Nicht nur für das British Commonwealth, auch für souveräne Republiken und liberale Rechtsstaaten ist das geordnete Verhältnis von Thron und Altar, von Kirche und Staat, entscheidend. Im Verhältnis von Staat und christlicher Religion gibt es seit dem Niceanum (325) sowohl anthropologische Konstanten als auch dramatische sozio-kulturelle Verwerfungen.
In den 1540er Jahren versuchte der Basler Rat, den Druck einer lateinischen Koranübersetzung im
Basler Stadtstaat zu verbieten.
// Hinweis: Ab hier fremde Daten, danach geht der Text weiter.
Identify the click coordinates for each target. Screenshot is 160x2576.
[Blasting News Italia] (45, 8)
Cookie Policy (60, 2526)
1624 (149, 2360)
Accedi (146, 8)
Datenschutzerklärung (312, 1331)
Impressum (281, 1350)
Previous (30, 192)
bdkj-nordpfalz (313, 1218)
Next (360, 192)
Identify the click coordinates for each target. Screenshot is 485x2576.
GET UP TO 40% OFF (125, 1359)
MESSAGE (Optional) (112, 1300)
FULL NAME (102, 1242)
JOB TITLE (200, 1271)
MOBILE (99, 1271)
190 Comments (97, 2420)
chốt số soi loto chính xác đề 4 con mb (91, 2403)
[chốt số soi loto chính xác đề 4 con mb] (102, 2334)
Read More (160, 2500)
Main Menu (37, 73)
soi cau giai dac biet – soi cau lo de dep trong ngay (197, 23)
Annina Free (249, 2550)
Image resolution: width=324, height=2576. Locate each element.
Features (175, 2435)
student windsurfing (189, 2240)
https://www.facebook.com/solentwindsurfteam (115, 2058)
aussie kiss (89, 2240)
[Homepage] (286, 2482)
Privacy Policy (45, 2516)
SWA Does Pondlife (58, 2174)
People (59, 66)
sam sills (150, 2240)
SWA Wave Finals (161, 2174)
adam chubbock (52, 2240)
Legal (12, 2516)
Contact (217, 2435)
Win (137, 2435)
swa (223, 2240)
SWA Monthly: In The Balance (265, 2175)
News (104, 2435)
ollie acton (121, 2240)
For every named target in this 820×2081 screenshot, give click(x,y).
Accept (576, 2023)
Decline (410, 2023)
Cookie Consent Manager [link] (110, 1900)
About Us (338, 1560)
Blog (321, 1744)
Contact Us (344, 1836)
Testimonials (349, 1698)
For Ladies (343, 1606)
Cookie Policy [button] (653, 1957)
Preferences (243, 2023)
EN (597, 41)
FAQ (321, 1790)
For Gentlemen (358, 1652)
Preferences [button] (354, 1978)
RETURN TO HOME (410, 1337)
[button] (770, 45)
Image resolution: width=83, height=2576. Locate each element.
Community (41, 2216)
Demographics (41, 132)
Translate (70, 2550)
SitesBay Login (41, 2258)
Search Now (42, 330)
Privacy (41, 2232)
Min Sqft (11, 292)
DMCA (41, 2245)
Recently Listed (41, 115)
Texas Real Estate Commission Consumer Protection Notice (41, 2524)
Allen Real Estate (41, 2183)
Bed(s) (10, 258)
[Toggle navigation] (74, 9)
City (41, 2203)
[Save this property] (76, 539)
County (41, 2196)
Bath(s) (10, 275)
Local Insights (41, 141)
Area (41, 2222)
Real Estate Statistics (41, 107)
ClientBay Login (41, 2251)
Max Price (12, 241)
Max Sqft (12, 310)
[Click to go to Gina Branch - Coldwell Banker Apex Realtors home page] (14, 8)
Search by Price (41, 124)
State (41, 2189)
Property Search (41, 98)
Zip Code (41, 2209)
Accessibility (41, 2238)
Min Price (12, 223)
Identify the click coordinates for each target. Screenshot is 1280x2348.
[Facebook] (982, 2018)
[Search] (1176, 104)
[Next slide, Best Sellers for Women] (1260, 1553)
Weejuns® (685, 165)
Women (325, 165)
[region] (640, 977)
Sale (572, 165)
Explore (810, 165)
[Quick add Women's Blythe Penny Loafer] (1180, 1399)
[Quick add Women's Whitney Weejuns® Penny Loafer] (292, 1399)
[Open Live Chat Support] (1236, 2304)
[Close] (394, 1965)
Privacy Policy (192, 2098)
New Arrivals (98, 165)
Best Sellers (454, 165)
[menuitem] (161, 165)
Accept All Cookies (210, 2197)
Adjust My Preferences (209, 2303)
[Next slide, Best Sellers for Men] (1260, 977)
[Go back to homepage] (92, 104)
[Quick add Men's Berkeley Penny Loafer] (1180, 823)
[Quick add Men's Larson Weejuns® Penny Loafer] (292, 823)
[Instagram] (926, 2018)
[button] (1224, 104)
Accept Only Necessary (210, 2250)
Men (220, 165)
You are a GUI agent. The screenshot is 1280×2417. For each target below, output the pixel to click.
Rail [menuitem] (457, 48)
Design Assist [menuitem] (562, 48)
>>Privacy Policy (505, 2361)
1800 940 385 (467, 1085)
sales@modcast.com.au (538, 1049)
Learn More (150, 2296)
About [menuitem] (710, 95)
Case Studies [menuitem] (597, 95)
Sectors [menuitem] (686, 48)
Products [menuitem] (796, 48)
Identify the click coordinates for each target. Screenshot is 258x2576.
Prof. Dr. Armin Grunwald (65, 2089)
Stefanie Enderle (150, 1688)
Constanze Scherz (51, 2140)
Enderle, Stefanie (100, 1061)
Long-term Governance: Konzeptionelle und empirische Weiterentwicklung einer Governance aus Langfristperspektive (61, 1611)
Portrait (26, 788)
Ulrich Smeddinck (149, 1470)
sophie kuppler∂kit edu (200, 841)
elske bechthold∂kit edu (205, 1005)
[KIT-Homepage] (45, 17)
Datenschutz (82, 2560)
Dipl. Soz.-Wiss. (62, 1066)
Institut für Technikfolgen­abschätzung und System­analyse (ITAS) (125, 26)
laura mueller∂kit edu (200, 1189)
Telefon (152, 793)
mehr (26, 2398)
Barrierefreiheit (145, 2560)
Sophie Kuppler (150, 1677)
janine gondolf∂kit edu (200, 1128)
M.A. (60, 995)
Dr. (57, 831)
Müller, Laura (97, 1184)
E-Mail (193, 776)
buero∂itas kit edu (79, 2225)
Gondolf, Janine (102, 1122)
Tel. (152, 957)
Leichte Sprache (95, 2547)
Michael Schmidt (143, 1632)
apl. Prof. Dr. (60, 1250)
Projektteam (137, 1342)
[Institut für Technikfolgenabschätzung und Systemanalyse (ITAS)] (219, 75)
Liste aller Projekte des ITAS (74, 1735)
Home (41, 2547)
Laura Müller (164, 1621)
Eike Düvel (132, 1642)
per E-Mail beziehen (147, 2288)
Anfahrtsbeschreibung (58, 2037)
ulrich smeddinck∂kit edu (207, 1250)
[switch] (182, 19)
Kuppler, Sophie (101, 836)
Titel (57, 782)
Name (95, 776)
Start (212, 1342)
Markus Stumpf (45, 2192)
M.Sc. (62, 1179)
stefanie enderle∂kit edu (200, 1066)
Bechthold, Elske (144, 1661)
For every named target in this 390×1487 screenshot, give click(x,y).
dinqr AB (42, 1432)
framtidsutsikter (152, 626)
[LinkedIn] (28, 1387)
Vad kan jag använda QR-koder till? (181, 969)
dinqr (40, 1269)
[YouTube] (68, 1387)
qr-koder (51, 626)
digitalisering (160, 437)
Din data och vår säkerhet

Der Koran sollte nur in einer handschriftlichen Version im Rathaus konsultierbar sein.

Um des Friedens willen
Ganz anders Basel in der Minarett-Abstimmung 2009: Der Koran kann als Reclam-Ausgabe für 20 Franken gekauft werden, die Regierung verbot aber das SVP-Plakat gegen Minarette auf der Allmend zu plakatieren (um den Religionsfrieden nicht zu gefährden). Regierungspräsident Guy Morin äusserte gar seine Vorfreude auf den Ruf des Muezzins. Basel-Stadt war der einzige deutschsprachige Stand der Eidgenossenschaft, der die Minarett-Intiative ablehnte. Welch dramatischer Wandel!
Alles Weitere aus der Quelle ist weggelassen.